“This brochure is very misleading. The information is quoted out of context and misinterpreted.
In the dams industry, a dam break hazard assessment is a rigorous process:
• To determine the potential downstream impacts from hypothetical dam failure
• To guide standards for design, construction and operation – the key point is to ensure where a high consequence exist the design and construction standards adopted ensure an extremely small probability of a probability of failure even in unlikely combinations of adverse events
• To provide base information for the development of an Emergency Action Planning, such as flood hazard, inundation extents, warning times.

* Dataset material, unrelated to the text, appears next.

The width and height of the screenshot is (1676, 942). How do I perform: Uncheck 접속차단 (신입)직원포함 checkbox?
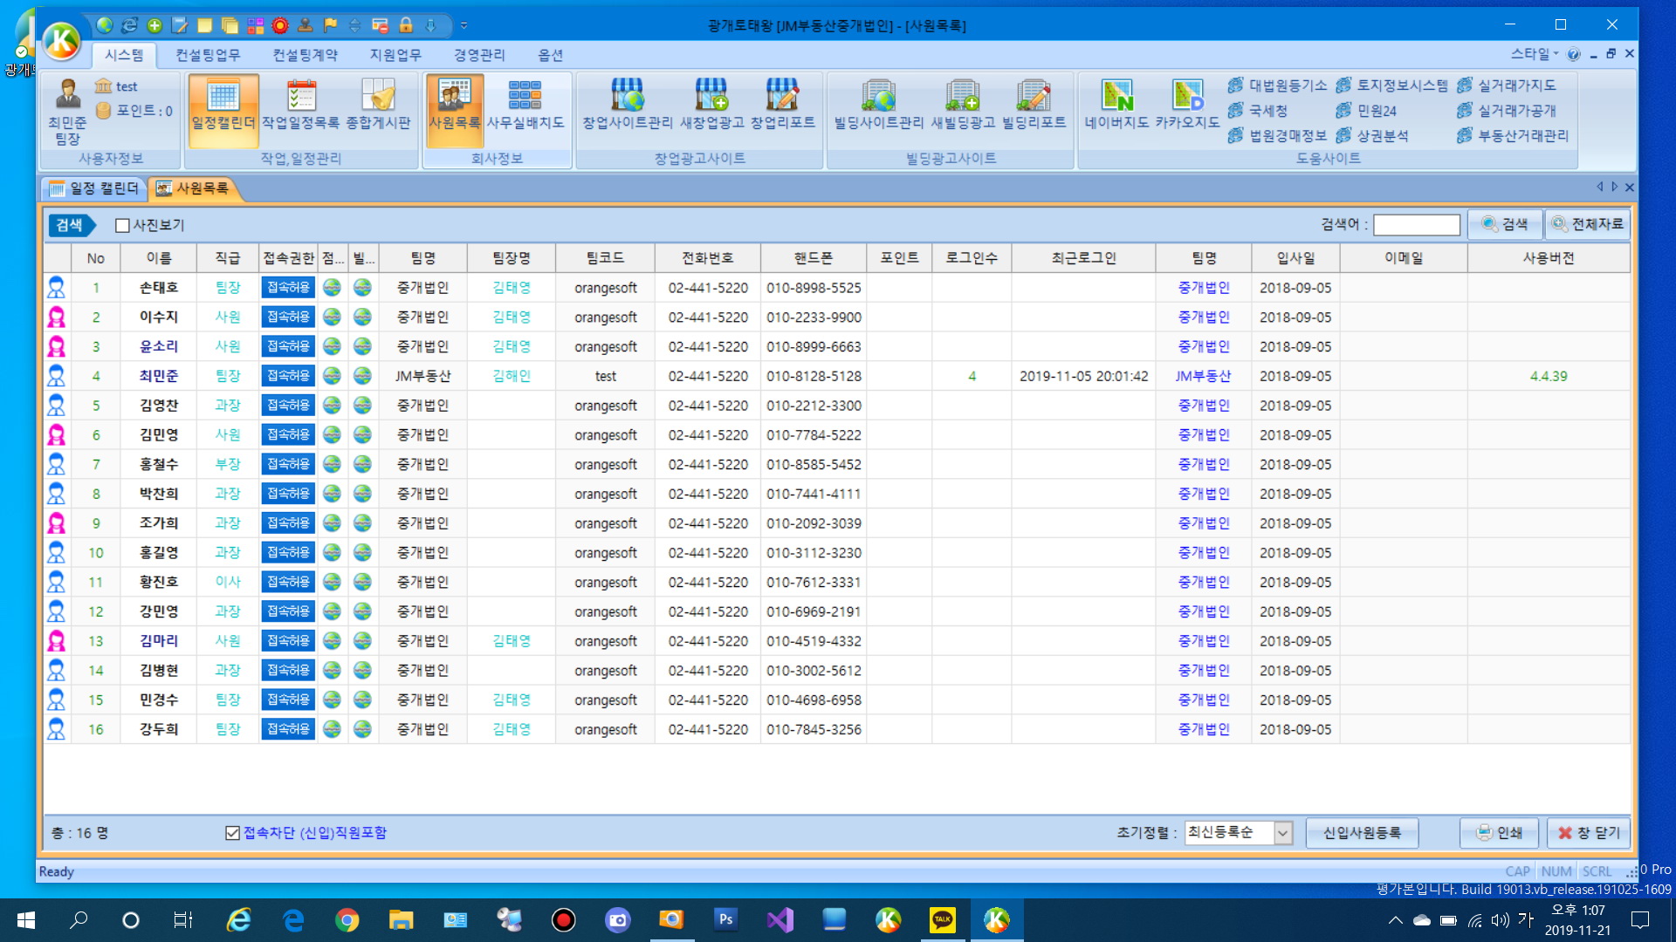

Such studies are hypothetical in nature, and entirely divorced from the remote chances of a dam failure ever occurring. Our 2009 report (dam break hazard assessment) in its conclusion states “The risk of failure occurring for a dam engineered, built, maintained and monitored to appropriate standards, as would be the case for the Lee dam, would be extremely low.” We engaged with the Lee Valley and Brightwater communities and presented findings from our dam break study in a series of community meetings/open days in 2010 and 2013.

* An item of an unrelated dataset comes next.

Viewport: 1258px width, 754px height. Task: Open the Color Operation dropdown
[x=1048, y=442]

Nowhere does our analysis say Brightwater would be hit by a “tidal wave up to 8 m high.” Rather than depth the map shows the product of depth and velocity, which we use as an indication of hazard. Our 2012 report (Emergency Action Plan, EAP) actually states that in the unlikely case of a rapid dam break “At the peak of the flooding approximately half of the town of Brightwater would be inundated to depths ranging from 0.5 to 3 m”. The elapsed time for the peak water level to occur is 61 minutes, not 20 minutes as implied by the brochure. While normally unmanned, the dam will be fully instrumented and constantly monitored to detect any unusual occurrences and potential emergency situations enable actions to be taken to reduce the risk of a dam break. Early warning systems and evacuation procedures are integral parts of the Emergency Action Plan.

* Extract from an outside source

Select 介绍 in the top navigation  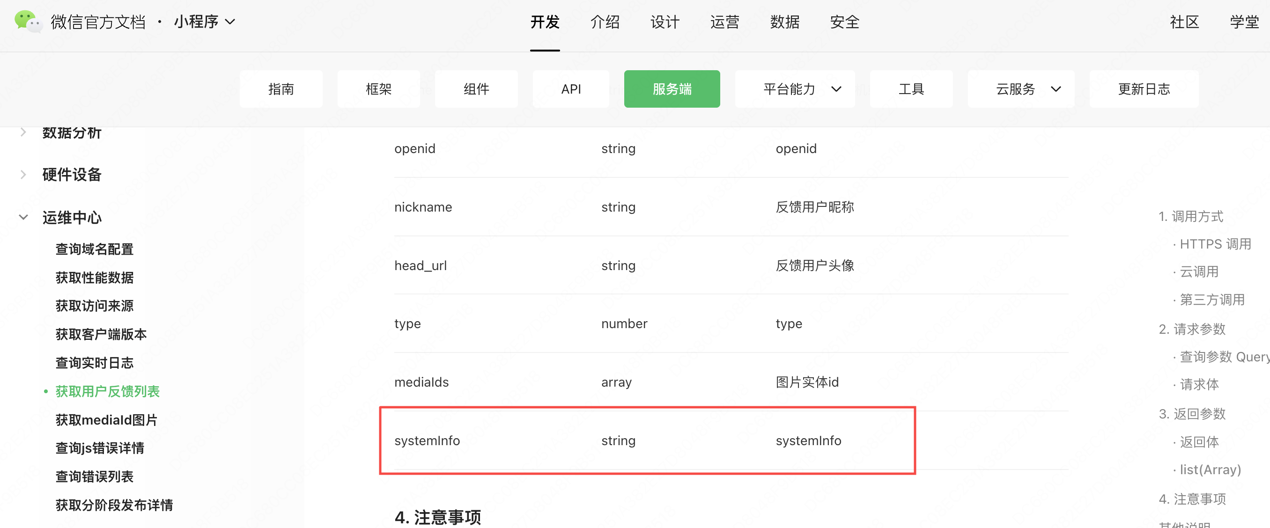click(604, 22)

People should be very cautious of claims made in an anonymous brochure. We urge people to read the full Reports that are publicly available on the Tasman District Council website. Seismic risk, dam safety and hydrology are very serious issues on which communities need sound scientific and engineering skills to make good judgments.”
Statement from Dr Mike Johnston GNS on anonymous brochure 26 November 2018
“The active faults have been recognised and the dam designed in consequence of this. The dam is not on an active fault but some distance from the Alpine Fault and WFFS. The GNS reference to the Alpine Fault is to the southern section and not to the northern section, sometimes referred to as the Wairau Fault, which has a much lower level of activity. Therefore what is quoted is at best, mischievous.”